The IHRC first encountered Karamo in 2010 while he was imprisoned in Quito, Ecuador after being arrested for travelling with a false passport while fleeing dangerous conditions in Guinea, where his parents were brutally murdered. At the time, he was en route to Canada, where he intended to seek protection.
The IHRC took on his case. It ultimately filed a communication with the United Nations Human Rights Committee. Nearly six years later, it received an opinion: that Ecuador had violated his rights under the International Covenant on Civil and Political Rights, ordering it to: compensate Karamo for his unjust incarceration; expunge Karamo’s criminal record in Ecuador; and take steps to ensure similar violations do not occur again.
As a result of the IHRC’s work, Karamo was ultimately released from prison. The IHRC helped him secure his refugee status earlier this year, enabling him to resettle in Canada, where he now lives. “All the credit goes to several generations of students. It was a relay marathon, with multiple briefs and replies exchanged with the Ecuadorian government over more than six years,” says Professor Cesare Romano, founder of the IHRC.
On the heels of their success with Karamo, IHRC students and attorneys secured a favorable ruling in March from the U.S. Committee on Economic, Social and Cultural Rights in a challenge to the key law regulating assisted reproductive technology in Italy. The case was filed in support of an Italian couple who sought help from a private clinic specializing in reproductive technology.
The IHRC and other advocates successfully argued that Law 40/2004 violates the International Covenant on Economic, Social and Cultural Rights. The ruling is expected to be far-reaching. “Before this, only the European Court of Human Rights had discussed cases regarding human embryos and reproductive rights,” said Romano. “This one, being decided by a U.N. body, has global impact.”
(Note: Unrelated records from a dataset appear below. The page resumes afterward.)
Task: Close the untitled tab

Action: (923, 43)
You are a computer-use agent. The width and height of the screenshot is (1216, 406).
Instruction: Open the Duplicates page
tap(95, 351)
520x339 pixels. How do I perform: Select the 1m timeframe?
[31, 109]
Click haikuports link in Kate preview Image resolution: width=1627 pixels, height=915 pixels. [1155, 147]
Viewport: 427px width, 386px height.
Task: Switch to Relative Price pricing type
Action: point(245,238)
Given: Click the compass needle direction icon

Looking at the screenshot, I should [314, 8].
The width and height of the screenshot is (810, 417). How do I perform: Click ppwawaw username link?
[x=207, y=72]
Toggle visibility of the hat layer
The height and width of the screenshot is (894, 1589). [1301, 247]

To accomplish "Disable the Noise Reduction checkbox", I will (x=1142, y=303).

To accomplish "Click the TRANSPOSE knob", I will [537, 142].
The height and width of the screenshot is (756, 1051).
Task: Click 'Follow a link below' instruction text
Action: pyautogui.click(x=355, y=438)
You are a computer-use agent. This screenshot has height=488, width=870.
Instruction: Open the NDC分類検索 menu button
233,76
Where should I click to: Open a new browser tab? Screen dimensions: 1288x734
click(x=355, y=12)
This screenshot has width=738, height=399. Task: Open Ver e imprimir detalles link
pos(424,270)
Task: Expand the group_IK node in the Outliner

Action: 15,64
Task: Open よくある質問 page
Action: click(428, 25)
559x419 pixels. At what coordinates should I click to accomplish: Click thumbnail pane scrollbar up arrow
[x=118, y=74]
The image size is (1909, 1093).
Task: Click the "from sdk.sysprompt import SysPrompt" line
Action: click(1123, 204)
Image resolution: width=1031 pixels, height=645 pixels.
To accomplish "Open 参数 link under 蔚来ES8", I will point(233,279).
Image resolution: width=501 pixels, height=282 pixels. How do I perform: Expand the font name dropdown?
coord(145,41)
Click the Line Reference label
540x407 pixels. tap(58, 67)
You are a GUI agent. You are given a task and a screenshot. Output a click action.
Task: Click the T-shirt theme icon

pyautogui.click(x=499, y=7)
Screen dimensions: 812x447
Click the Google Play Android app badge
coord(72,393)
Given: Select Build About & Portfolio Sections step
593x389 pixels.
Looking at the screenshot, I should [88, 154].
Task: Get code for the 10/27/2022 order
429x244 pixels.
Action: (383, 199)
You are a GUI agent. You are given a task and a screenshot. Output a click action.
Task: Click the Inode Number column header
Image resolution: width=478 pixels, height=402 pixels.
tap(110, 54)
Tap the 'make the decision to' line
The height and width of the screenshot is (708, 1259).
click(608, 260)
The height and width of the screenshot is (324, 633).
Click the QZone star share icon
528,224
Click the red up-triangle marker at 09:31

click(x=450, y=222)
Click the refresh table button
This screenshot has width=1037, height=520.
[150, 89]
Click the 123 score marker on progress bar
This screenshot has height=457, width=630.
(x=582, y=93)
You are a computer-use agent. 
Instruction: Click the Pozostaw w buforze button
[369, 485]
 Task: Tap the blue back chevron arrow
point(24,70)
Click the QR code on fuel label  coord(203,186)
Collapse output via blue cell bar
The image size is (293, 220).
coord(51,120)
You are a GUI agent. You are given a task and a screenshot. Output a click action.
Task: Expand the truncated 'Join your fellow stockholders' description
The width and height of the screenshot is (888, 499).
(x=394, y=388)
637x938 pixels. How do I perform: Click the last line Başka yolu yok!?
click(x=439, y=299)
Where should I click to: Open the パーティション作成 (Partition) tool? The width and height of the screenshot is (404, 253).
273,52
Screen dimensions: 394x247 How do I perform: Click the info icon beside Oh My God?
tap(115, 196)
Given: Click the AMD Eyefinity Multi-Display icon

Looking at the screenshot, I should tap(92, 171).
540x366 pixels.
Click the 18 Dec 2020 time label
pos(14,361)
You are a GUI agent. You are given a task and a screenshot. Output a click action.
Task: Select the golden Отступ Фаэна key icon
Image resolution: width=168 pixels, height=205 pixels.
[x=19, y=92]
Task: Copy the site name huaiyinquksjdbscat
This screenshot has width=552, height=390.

More cases are in the works. “In the clinic we have 12 cases pending against Jamaica, one against Guatemala, three against the United States and another against Italy,” says Romano. Many of the IHRC’s students have contributed to Loyola’s Inter-American Court of Human Rights Project, which produces and publishes detailed summaries of cases rendered by the Inter-American Court.
One of the 20-plus live-client clinics that comprise the Loyola Social Justice Law Clinic, the IHRC focuses on providing a range of experiential opportunities for its students, who are charged with research, brief drafting and cultivating an intense understanding of international law.
“The clinics provide something for everyone,” says Romano. But for those interested in doing work that cuts across cultures, the IHRC provides “an important lesson for our students to be able to reach out and broaden their horizons beyond the borders of the United States and understand that they can make a difference here or thousands of mile away.”
Rooted in the Law School's values and tradition of social justice, academic freedom, personal integrity and professional ethics, the overarching mission of IHRC is to contribute to the attainment of the fullest exercise of human rights by all human beings throughout the world. While students work on all stages of an individual case or engage in advocacy efforts on particular thematic issues, they learn how to conceptualize and strategize diverse approaches and grapple with practical, ethical, methodological and theoretical challenges involved. Through the clinic, Loyola's students have the opportunity to expand their perspectives and reach the world from Los Angeles.